Voor de beste ervaring schakelt u JavaScript in en gebruikt u een moderne browser!
Je gebruikt een niet-ondersteunde browser. Deze site kan er anders uitzien dan je verwacht.
Gravitation and Astroparticle Physics Amsterdam

Summary

UvA FNWI

Astroparticle physics is a rapidly growing field of research at the intersection of astrophysics, theoretical physics, particle or high-energy physics, and cosmology.

Progress in these disciplines has, in the past decade, highlighted some profound questions that lie at their interfaces. These questions have, in different ways, become central to their research programmes.

It is precisely such questions that astroparticle physics addresses, for example:

  • What is the nature of dark matter and dark energy?
  • How can the forces of Nature be unified?
  • Does this union leave measurable signatures in the present Universe?
  • What do black holes and neutron stars teach us about the fundamental laws of physics?
  • In what ways are high-energy neutrinos, cosmic rays, gamma rays and gravity waves produced and how do these new messengers enhance our knowledge of the extremes of the Universe?

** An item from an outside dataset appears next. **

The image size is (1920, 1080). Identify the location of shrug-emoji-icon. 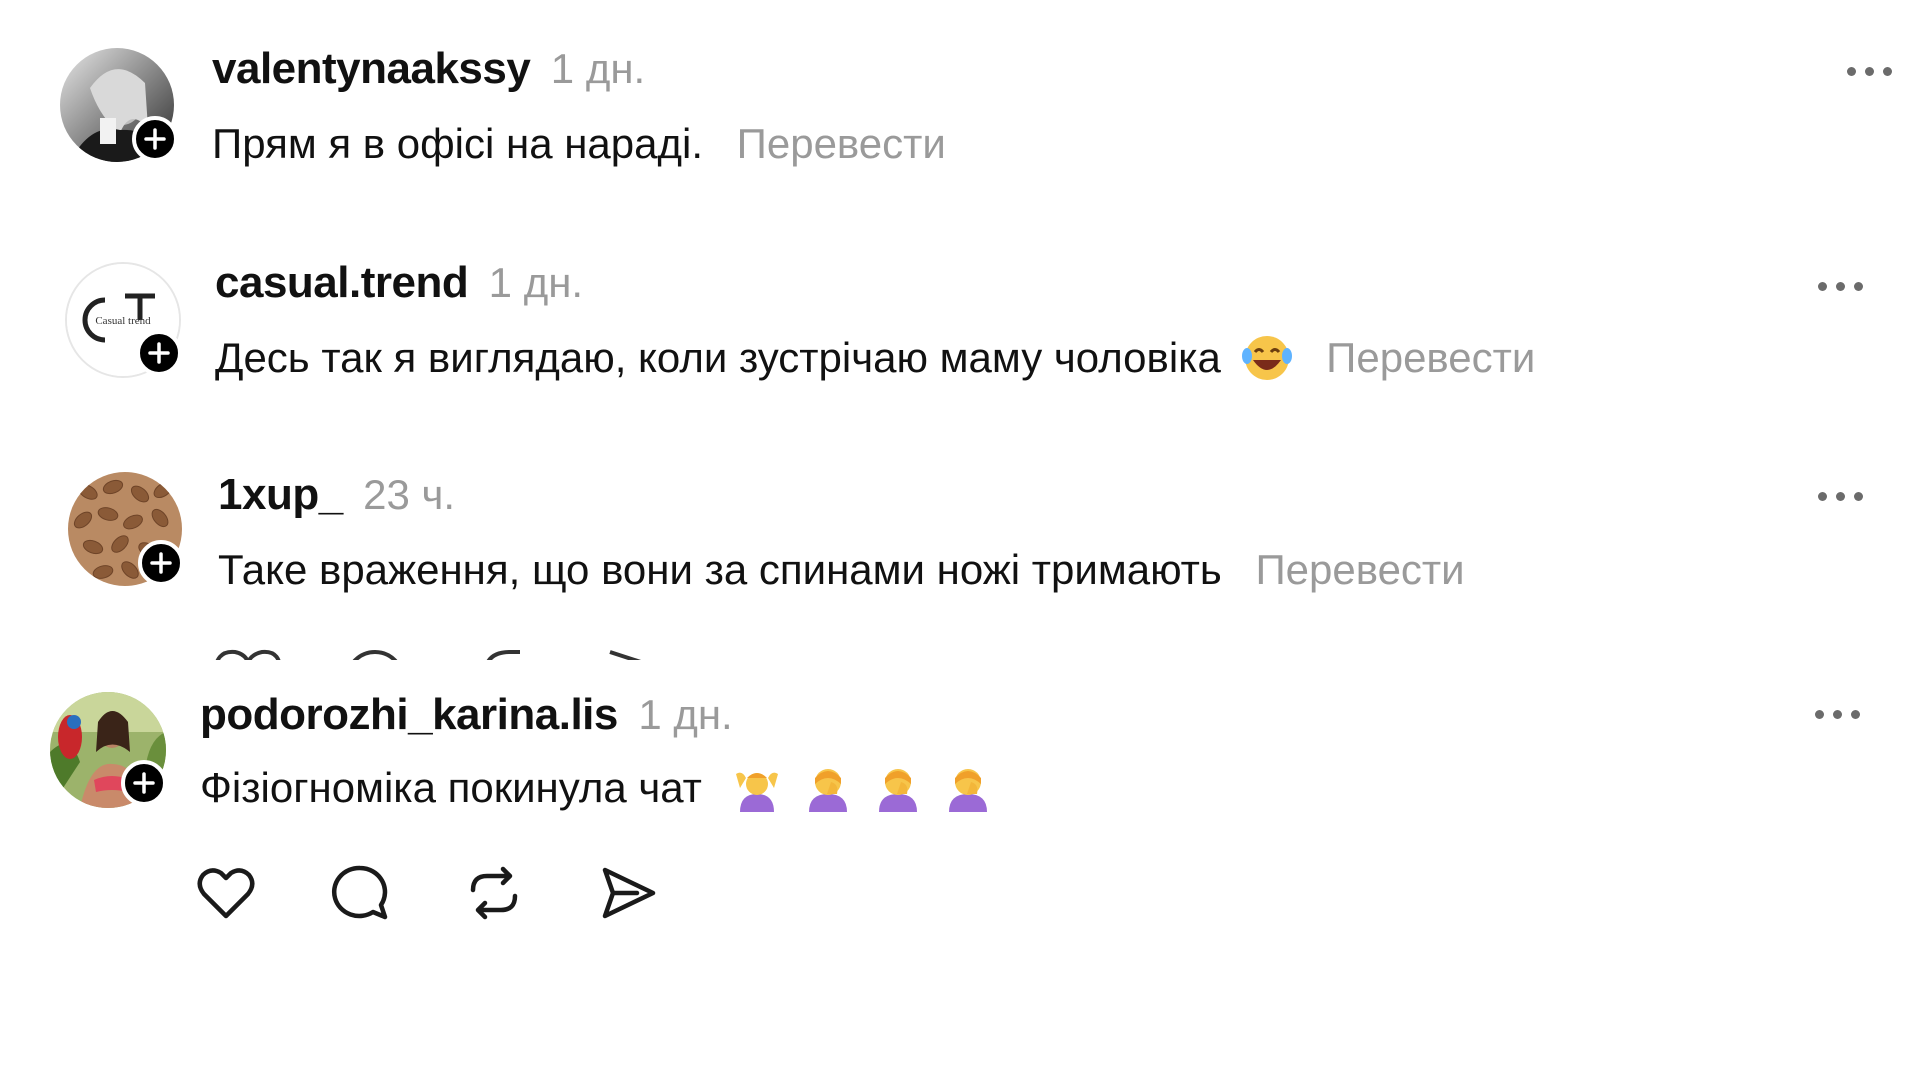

These questions are profound, challenging and appealing, and answering them will require advanced and innovative methods from the various disciplines.
The importance of these questions, as well as the prospects of obtaining breakthrough results in the near future, have been widely recognized at the local, national and international level.

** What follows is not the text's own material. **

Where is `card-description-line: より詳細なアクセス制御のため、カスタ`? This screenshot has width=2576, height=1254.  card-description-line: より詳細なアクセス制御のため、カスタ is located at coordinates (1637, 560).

With Nikhef-FOM complementing the various institutes of the Faculty of Science, the Amsterdam Science Park already harbours excellent and broad expertise in astroparticle physics and gravitation, and has the unique potential to assume a leading role in the field.

With GRAPPA the Faculty of Science intends to:

  • create a new research group consisting of affiliate members of the institutes plus several to be hired faculty members working on the interfaces of the research at the various institutes and divisions;
  • set up a joint and coherent research programme that will bring significant focus to and synergy between the existing research programmes, and;
  • firmly establish Science Park as one of the leading gravity and astroparticle physics centres in the world.

Researchers of the Institute of Physics (IoP) and the Astronomical Institute “Anton Pannekoek” (API) join forces under the umbrella of the GRAPPA theme.

The research priority is acknowledged by the Faculty of Science and the Board of the university and received additional funding from the Board in 2010.

Scientific case

The present activities in astroparticle physics at the UvA are concentrated at the two institutes –API and IoP. Both institutes have received excellent grades in the most recent national research assessments.

The individual researchers who will initially be actively involved in GRAPPA, 15 in total, are listed in the proposal and all have very strong research and funding records. Awards collected by them in the past years include e.g. two Spinoza Prizes (M. van der Klis, E. Verlinde), two senior ERC grants (R. Wijers, E. Verlinde), four VICI grants (R. Wijers, S. Bentvelsen, P. de Jong, K. Skenderis), one KNAW professorship (M. van der Klis), and numerous junior distinctions.

The GRAPPA initiative is established as an active research centre in 2011. Within GRAPPA, 5-6 new faculty members will be hired in 2011-2012. The new appointees will add significantly to the existing excellence. Given the expected rate of hiring, we envision 50+ publications per year around the theme of GRAPPA.

Six publications with large impact since 2008 and co-authored by affiliate members are mentioned below.

Key publications

  1. E.P. Verlinde, “On the Origin of Gravity and the Laws of Newton”, JHEP 1104, 209 (2011).
  2. P.D. Meerburg, J.P. van der Schaar and P.S. Corasaniti, “Signatures of Initial State Modifications on Bispectrum Statistics”, JCAP 0905, 018 (2009).
  3. S. Bentvelsen, P. de Jong, et al. “Expected performance of the ATLAS experiment: detector, trigger and physics”, ISBN: 978-92-9083-321-5(2009).
  4. P. Kooijman (ed.), E. de Wolf, et al. “KM3NeT Conceptual and Technical Design Report”, ISBN: 978-90-6488-031-5(2008), ISBN: 978-90-6488-033-9(2008).
  5. A.L. Watts, et al. “Detecting gravitational wave emission from the known accreting neutron stars”, MNRAS 389, 839 (2008).
  6. N.R. Tanvir, R.A.M.J. Wijers, et al. “A gamma-ray burst at a redshift of z~8.2”, Nature 461, 1254 (2009).